Unlike Punjab where bodies were not returned to the families, in Chhattisgarh, bodies of those killed in fake encounters are returned to the kith only when they sign an affidavit stating that their family member was a Maoist. Thus, the state seeks legitimacy for unlawful acts through coercion, extending its control of the killable or encounterable body.
In Punjab, Paramjit Kaur Khalra’s indomitable spirit has guided the human rights movement for over two decades. In her own words, “Punjab will never forget what happened to its people in the name of counter-insurgency”. The documentary highlights how the scars of violence have an inter-generational effect.

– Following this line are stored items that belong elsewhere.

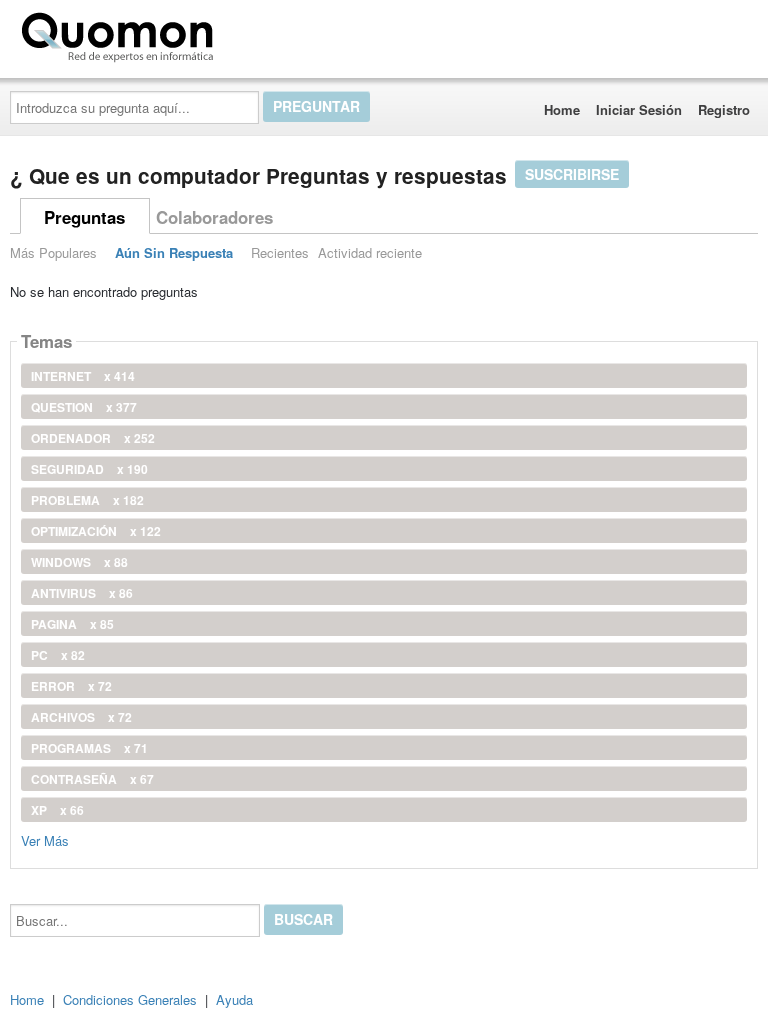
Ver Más (45, 839)
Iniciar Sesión (639, 109)
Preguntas (84, 217)
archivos (81, 717)
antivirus (82, 593)
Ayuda (234, 999)
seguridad (89, 469)
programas (89, 748)
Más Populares (53, 252)
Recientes (280, 252)
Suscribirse (572, 174)
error (71, 686)
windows (79, 562)
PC (58, 655)
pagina (72, 624)
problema (87, 500)
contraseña (92, 779)
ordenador (93, 438)
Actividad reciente (370, 252)
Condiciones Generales (130, 999)
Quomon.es (284, 33)
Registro (724, 109)
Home (562, 109)
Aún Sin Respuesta (174, 252)
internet (83, 376)
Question (84, 407)
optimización (96, 531)
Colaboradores (214, 217)
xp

On Friday, Tejbir Kaur whose parents were shot dead in police custody in 1992 when she was only ten months old, said:
“I was raised in an orphanage. They told me I was with my parents when they were apprehended by the police. I was handed over to a lady constable after my parents were killed. I know very less about them, but I want their killers punished.”
In my various conversations with the documentation team in the summer of 2018, the “right hand” of the PDAP, as Barrister Satnam Singh Bains called them, an overarching sentiment was that of “chardi kala” or the Sikh tenet of high spirits in every endeavour.
In retrospect, it is this resilience which has kept Satnam and Jaswant going. “Many people told us, why are you doing this work? It will lead to a “revival” in Punjab,” said Satnam. “I say, yes. Yes, it will revive the hope for justice”.
Preetika Nanda has worked with the Punjab Documentation and Advocacy Project and researches violence, memory and resistance in ‘post-conflict’ Punjab.